תנ"ך - מקראות גדולות הכתר - קהלת פרק ט פסוק יב


----------



## bazq

I believe these are analyzed most often as passive participles of qal actually. Or at least as attested remnants of it (the internal passive of qal). It presumably fell out of use/underwent reanalysis due to the similarity with pu'al, the internal passive of pi'el.


----------



## amikama

According to the Academy of the Hebrew Language it's the internal passive of binyan qal.
אדם לעמל יולד – על הסביל הפנימי של בניין קל - האקדמיה ללשון העברית


----------



## Drink

It's strange, because the internal passive participle of qal _is_ אכול... It's the only part of the internal passive that remained in regular use.

I had thought these forms were connected with the later phenomenon of having pu'al participles without the מ prefix. This appears in many Mishnaic terms (for example, שותפים instead of משותפים).

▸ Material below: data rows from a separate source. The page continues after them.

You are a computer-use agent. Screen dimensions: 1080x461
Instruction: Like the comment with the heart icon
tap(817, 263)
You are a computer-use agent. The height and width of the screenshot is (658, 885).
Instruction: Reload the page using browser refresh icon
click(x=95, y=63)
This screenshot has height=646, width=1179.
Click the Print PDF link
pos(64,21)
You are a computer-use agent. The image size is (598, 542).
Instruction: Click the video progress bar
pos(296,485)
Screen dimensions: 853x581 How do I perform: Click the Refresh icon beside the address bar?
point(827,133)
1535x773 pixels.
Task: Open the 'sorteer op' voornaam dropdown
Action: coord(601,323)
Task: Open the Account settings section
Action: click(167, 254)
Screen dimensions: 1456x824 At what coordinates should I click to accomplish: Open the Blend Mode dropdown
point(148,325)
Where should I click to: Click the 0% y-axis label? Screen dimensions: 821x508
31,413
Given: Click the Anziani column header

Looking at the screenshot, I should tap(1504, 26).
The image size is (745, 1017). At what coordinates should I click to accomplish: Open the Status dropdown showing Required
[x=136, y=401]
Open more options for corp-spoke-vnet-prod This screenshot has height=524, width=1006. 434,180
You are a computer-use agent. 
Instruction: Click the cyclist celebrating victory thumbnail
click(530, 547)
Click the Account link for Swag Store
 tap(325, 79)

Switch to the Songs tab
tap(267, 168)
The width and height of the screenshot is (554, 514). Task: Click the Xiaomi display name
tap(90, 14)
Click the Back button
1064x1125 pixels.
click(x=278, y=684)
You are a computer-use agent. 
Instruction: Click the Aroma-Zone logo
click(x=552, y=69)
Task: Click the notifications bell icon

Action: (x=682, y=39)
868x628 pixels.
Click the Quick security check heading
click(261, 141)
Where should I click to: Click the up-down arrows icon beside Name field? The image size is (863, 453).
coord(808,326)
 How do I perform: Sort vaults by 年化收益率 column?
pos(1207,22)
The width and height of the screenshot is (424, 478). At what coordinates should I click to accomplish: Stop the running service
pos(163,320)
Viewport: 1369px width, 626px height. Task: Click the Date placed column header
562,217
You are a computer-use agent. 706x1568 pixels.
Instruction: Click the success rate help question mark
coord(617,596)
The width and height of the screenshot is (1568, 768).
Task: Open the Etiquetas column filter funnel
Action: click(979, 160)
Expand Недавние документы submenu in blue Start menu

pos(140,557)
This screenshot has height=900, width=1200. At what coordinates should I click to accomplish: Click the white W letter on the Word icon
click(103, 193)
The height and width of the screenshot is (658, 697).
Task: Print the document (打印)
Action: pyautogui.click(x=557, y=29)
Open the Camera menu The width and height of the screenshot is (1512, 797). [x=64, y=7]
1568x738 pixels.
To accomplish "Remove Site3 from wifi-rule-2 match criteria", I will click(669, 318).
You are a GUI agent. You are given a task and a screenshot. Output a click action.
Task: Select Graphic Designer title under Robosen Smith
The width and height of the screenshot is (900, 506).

But it is telling here that the examples from the Bible are all from qal verbs. So perhaps these phenomena are entirely unconnected.


----------



## Abaye

In contrary to what I wrote above, there are more than 5 examples, as appears in @amikama's link to the Academia.


----------



## Drink

Abaye said:


> In contrary to what I wrote above, there are more than 5 examples, as appears in @amikama's link to the Academia.



I think you are confusing the participles with the other forms. The Academy article does not, as far as I can see, give any other examples of participles like this, we're still left with just those five. The others are finite forms, which are relatively well understood, and there are plenty of examples.


----------



## Abaye

No confusion. The Academy gives us examples of the original passive qal, some are past tense (perfect), some are present tense (participle), some are future tense (imperfect). This establishes the details of this nearly lost form with its tenses, genders, pluralities, or as they phrase it:  לסביל הפנימי של בניין קל הייתה כמובן נטייה מלאה. This is very relevant for explaining אֻכָּֽל.


----------



## Drink

Abaye said:


> No confusion. The Academy gives us examples of the original passive qal, some are past tense (perfect), some are present tense (participle), some are future tense (imperfect). This establishes the details of this nearly lost form with its tenses, genders, pluralities, or as they phrase it:  לסביל הפנימי של בניין קל הייתה כמובן נטייה מלאה. This is very relevant for explaining אֻכָּֽל.



So what participle forms were listed in the article other than the five we have? I skimmed through the article and only found that they give אֻכָּל and לֻקָּח, which are of those five examples we already had.


----------



## Abaye

Participle is not the entire universe. In order to understand this archaic form perfect and imperfect examples are also needed.


----------



## Drink

Abaye said:


> Participle is not the entire universe. In order to understand this archaic form perfect and imperfect examples are also needed.



Yes, but like I said, those are well understood already, and much more numerous. It's the participle that is puzzling. Because the qal internal passive participle is actually the אכול form itself, which is the only part of the internal passive of qal that remained in common use.


----------